In contrast, a drug that has an appropriate biological action but is administered without endorsement or instruction can be disappointing. It has been suggested that doctors ‘should treat as many patients with the new drugs while they still have the power to heal’. The first clinical trials of any new drug are often the best.
It could be said that treatments that capture the imagination, instil confidence and security, and suppress anxiety without a convincing biological action, are essentially manipulative. Doctors who believe the evidence, will convey this to their patients with beneficial results. Conversely, the blatant deception of a placebo can be counterproductive, since, if discovered, patients experience a devastating loss of trust, negating any future chance of healing. If, however, people are told a treatment is a placebo, it may still be better than no treatment at all.
It’s not what you do but the way that you do it.
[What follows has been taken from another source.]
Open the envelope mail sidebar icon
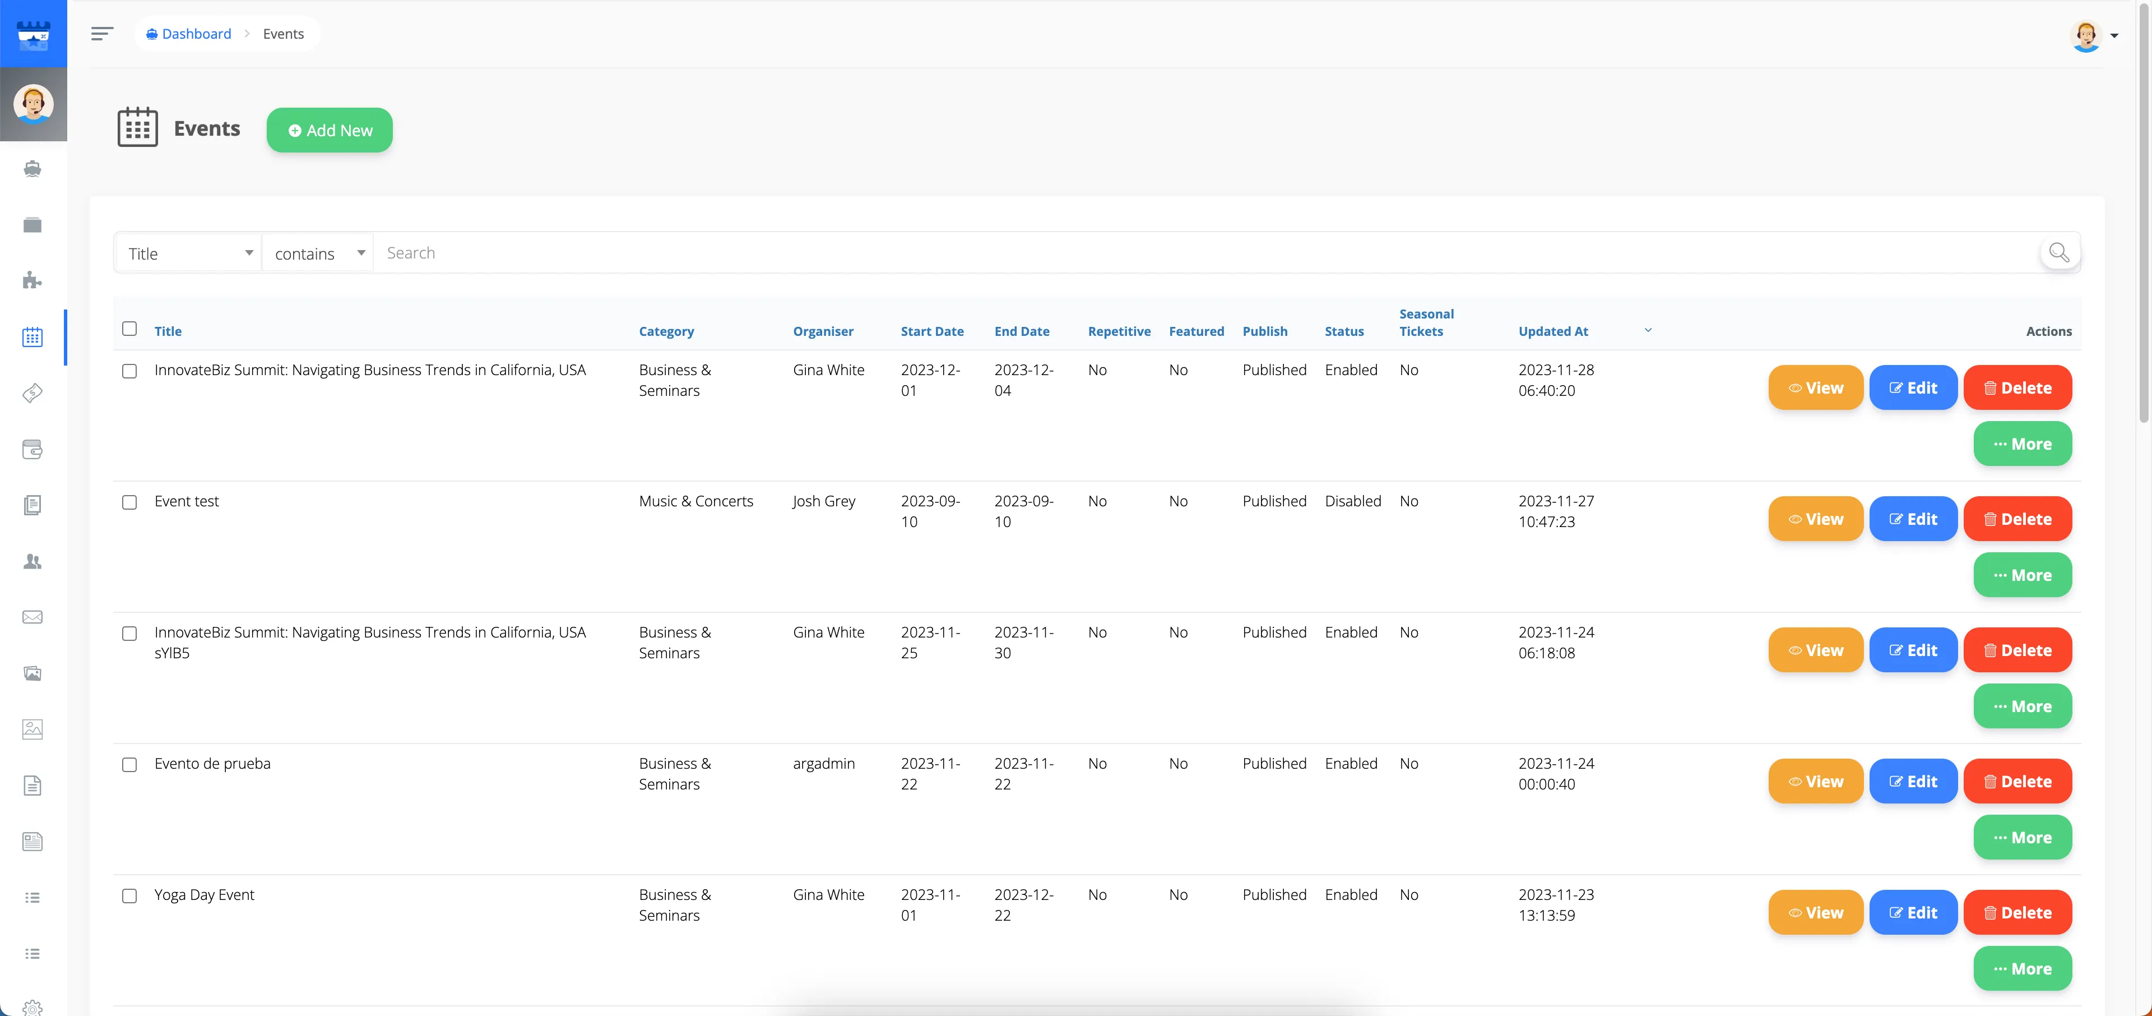click(32, 617)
‘Healing’ depends on the ‘quality’ of the therapeutic relationship. Doctors who appear calm and confident, exude an air of conviction and authority, pay careful attention to the patient’s history and offer an unhurried explanation of the treatment, are likely to elicit better responses than exasperated doctors who have little time to care. Their authority and credibility are emphasized by their manner and demeanour, how they dress, the diplomas on the wall, as well as the setting, and the décor. Engaging with their patients, looking them in the eye, not at the computer screen, taking time to understand them, are essential components of the art of healing.
When, I was a medical student, the processional ward round of the dark suited consultant and his white coated attendants, the theatrical conclave in the middle of the ward and the complex and bewildering scientific language created a therapeutic sense of awe and authority. The careful and respectful clinical examination did not only elicit the abnormal sounds, reflexes, lumps and tenderness; the ‘laying on of hands’ broke down reserve and established a connection. Such theatrical healing practices have been implicit in the art of medicine since the earliest times; they recruit the patient’s confidence and expectation.
IBS is often an expression of the individual, their life style and life history. Hope, faith, expectation and belief are the essential elements of healing. Only a treatment that the patient identifies with can promote their faith and confidence and restore self actuation and well being. This will vary between patients depending on life style and life history. Randomised controlled therapeutic trials treat everybody the same and would thus tend to obscure and undermine the essential individual component of healing. Is that perhaps why there are so few proven remedies for IBS?
Read NW (2005) Sick and Tired: Healing the illnesses doctors cannot cure. London, Weidenfield and Nicholson.
Patel SM, Stason WB, Legedza A, Ock SM, Kaptchuk TJ, Conboy L, Canenguez K, Park JK, Kelly E, Jacobson E, Kerr CE, Lembo AJ. (2005). The placebo effect in irritable bowel syndrome trials: a meta-analysis. Neurogastroenterol Motil. 17: 332-40.